■ **Problem to solve**
List every criterion that the sclerotherapy trial summary gives for selecting participants.

----- Text segment

Concepedia

Publication | Closed Access

Prophylactic Endoscopic Sclerosing Treatment of the Esophageal Wall in Varices - A Prospective Controlled Randomized Trial

437

Citations

0

References

1982

Year

TLDR

A randomized controlled trial from 1978‑1980 compared conservative treatment with prophylactic sclerotherapy in 71 cirrhotic patients with esophageal varices, selecting participants based on variceal grade, erosions, and coagulation factors. Prophylactic sclerotherapy significantly lowered bleeding and death rates versus conservative care, confirming the predictive criteria and extending survival in patients with erosions or poor coagulation reserve.

----------
----- Given entries

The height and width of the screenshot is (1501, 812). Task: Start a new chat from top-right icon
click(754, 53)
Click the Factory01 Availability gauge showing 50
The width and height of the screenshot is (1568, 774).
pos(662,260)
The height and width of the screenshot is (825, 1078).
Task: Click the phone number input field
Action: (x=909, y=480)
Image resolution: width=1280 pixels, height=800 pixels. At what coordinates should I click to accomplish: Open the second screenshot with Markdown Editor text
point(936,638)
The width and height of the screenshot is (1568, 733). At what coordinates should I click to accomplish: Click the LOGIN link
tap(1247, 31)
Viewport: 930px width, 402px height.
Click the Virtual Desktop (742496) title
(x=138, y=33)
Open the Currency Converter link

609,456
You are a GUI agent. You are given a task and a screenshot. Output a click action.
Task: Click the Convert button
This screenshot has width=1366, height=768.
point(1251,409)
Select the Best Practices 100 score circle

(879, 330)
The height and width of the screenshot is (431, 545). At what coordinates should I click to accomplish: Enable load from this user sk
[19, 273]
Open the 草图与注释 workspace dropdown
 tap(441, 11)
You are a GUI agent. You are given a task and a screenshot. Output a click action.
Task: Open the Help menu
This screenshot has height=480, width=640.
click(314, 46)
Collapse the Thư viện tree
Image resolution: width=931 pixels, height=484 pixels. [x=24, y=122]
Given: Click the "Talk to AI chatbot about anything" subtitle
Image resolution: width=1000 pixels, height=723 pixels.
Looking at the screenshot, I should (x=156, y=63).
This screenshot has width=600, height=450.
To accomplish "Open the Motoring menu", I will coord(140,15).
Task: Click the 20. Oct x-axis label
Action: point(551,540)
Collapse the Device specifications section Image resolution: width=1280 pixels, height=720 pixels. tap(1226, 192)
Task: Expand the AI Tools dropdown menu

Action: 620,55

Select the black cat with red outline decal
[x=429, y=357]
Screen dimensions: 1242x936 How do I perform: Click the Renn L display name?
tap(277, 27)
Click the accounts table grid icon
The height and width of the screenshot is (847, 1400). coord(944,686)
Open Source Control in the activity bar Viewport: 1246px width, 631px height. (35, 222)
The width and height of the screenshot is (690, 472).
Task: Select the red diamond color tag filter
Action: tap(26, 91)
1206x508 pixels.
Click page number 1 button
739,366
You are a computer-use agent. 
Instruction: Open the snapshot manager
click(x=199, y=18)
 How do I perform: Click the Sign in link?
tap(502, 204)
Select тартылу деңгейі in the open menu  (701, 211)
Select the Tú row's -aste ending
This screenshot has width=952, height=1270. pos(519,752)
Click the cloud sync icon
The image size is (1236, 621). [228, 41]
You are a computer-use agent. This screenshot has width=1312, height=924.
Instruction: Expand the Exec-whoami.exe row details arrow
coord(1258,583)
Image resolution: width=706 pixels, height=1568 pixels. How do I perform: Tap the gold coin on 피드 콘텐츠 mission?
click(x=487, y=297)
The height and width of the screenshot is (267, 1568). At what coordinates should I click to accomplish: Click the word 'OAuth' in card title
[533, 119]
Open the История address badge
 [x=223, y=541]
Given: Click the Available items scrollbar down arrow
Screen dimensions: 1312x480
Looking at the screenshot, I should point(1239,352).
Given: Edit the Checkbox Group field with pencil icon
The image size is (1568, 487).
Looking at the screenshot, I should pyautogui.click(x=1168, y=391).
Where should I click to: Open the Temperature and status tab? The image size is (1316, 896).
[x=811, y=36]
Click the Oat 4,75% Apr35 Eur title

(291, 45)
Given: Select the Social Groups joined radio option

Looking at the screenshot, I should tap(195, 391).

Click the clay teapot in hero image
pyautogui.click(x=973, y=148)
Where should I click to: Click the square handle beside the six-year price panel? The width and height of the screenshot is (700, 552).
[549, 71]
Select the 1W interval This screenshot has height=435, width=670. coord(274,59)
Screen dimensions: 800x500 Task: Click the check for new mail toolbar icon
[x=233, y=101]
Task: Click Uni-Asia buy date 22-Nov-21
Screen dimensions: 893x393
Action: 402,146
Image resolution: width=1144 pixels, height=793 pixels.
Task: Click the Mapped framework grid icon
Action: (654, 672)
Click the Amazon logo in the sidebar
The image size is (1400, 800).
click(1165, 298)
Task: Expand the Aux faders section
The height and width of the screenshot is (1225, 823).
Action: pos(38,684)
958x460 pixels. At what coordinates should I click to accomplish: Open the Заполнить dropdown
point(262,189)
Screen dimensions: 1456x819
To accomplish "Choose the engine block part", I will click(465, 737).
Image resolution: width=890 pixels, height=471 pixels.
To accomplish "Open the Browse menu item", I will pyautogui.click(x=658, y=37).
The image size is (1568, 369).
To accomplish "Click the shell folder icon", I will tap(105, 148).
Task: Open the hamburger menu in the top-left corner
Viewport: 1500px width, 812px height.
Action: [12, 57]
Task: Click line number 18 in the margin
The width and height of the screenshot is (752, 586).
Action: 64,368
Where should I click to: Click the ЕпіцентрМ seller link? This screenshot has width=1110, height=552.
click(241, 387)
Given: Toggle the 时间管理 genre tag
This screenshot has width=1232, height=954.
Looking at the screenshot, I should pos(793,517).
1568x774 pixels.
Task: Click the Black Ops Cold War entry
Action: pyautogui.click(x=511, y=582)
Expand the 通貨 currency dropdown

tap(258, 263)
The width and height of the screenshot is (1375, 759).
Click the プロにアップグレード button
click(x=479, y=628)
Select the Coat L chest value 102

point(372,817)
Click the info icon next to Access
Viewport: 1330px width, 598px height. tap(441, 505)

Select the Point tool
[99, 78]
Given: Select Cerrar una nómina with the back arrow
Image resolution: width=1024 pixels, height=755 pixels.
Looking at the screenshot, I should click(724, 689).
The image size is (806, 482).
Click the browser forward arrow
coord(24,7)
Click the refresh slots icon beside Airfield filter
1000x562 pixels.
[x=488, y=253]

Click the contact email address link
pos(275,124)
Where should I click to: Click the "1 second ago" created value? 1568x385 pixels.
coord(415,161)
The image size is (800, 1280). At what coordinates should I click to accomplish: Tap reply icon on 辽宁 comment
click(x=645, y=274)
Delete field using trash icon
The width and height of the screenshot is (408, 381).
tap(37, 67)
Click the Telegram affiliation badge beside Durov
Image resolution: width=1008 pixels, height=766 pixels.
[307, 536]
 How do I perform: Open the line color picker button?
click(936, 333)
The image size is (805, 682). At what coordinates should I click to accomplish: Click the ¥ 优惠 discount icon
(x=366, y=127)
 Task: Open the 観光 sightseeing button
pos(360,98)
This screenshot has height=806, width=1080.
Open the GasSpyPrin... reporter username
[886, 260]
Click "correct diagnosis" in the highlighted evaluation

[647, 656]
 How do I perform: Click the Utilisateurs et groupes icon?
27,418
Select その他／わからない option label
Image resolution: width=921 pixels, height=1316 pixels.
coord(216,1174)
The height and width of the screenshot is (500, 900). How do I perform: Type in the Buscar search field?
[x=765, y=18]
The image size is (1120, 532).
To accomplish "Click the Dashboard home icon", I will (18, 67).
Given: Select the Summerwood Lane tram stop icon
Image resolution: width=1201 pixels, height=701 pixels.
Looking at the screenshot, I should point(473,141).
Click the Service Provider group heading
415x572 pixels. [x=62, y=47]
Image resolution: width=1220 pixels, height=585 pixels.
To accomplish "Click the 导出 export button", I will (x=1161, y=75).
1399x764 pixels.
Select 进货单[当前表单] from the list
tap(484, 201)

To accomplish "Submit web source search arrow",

----------

■ **Written answer**
Variceal grade, erosions, and coagulation factors.